Who needs to plan for the future when we can cement it right now?
Instead of viewing really good players as assets that simply depreciate a little more slowly than average, the obsession over capitalizing on and extending realistic windows of competitiveness grew. Decisions were made to maximize the waning years of players who had no guarantee of aging gracefully. And eventually, teams like the Giants found themselves buried underneath a mountain of bad contracts and the unenviable situation of having to start over instead of deciding to.
Drew Brees announced he was coming back for his age 41 season Tuesday through a social media post. And while this would seem to be evidence of the same cautionary tale, Brees, like Brady, has earned his coaches and personnel executives a reprieve from that discussion. Everything in New Orleans has been building to the crescendo of a second Brees-Sean Payton Super Bowl, following their victory in Super Bowl XLIV, now more than a decade ago. Replacing either of those two parts would symbolize the true moving on from an era, and as long as both are of (relatively) sound mind and body, there isn’t much of an argument for bailing until the moment the car flies off the cliff and into oblivion.
One reason for this?

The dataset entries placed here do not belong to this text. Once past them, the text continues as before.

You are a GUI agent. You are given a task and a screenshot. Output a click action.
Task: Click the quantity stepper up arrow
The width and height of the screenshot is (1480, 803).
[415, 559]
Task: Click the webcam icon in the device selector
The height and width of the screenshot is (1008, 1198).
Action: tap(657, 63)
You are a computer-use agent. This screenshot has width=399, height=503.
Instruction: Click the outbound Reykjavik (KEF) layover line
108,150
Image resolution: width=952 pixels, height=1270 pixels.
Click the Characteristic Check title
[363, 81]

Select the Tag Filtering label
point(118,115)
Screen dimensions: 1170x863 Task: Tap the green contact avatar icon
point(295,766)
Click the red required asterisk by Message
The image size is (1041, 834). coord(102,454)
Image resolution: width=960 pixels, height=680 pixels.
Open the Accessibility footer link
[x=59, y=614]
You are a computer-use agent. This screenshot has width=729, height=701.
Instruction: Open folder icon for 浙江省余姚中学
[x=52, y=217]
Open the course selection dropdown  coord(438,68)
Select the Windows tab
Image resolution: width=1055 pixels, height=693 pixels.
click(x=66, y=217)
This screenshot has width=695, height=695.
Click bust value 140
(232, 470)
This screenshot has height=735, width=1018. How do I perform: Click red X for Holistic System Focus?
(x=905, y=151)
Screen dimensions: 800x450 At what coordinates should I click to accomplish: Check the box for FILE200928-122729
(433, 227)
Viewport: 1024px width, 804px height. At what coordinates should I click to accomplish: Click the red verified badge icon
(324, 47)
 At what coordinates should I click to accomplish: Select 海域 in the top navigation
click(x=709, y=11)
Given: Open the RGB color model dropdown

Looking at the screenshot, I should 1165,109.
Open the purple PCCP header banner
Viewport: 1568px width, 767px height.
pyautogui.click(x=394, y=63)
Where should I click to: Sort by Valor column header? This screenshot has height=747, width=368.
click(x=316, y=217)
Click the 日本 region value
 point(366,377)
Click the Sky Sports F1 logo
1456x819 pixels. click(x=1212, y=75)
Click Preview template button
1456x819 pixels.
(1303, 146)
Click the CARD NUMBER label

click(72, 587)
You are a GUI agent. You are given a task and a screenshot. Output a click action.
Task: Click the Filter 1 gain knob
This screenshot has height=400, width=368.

Through the strength of their offense alone, New Orleans has somehow maintained its torrid, competitive pace despite regularly cementing itself in salary cap hell, which made all of the crazy decisions they’ve made to this point seem sensible. They are the football team equivalent of the high-energy coffee and cigarette addled human who leaves doctors wondering how much longer can they reasonably keep this up?
The other reason is that Brees has aged more gracefully than almost any quarterback in modern NFL history. Pro Football Focus noted that in 2019, despite declining deep-yardage numbers, he still threw fewer negative passes than any player in the league and graded out among the best overall passers in football. Taking into account situational performances and defensive strength, ESPN’s total quarterback rating put Brees behind only regular season MVP Lamar Jackson and Super Bowl MVP Patrick Mahomes.
There isn’t a player on the market or in the draft who could replace both his institutional knowledge of the offense and in-game efficiency in time to maximize the present.
When Brees is gone, it will take a while for the Saints to become the Saints again. Or, we will have to get used to the idea that the post-Brees Saints are something different altogether. There will be a hole that they’ll finally have to crawl out from underneath regardless, but Brees is the only person capable of making that all worthwhile.
We’ve seen how this typically irrational behavior tends to sink franchises at an alarming rate. However, we’ve not seen many quarterbacks like Brees.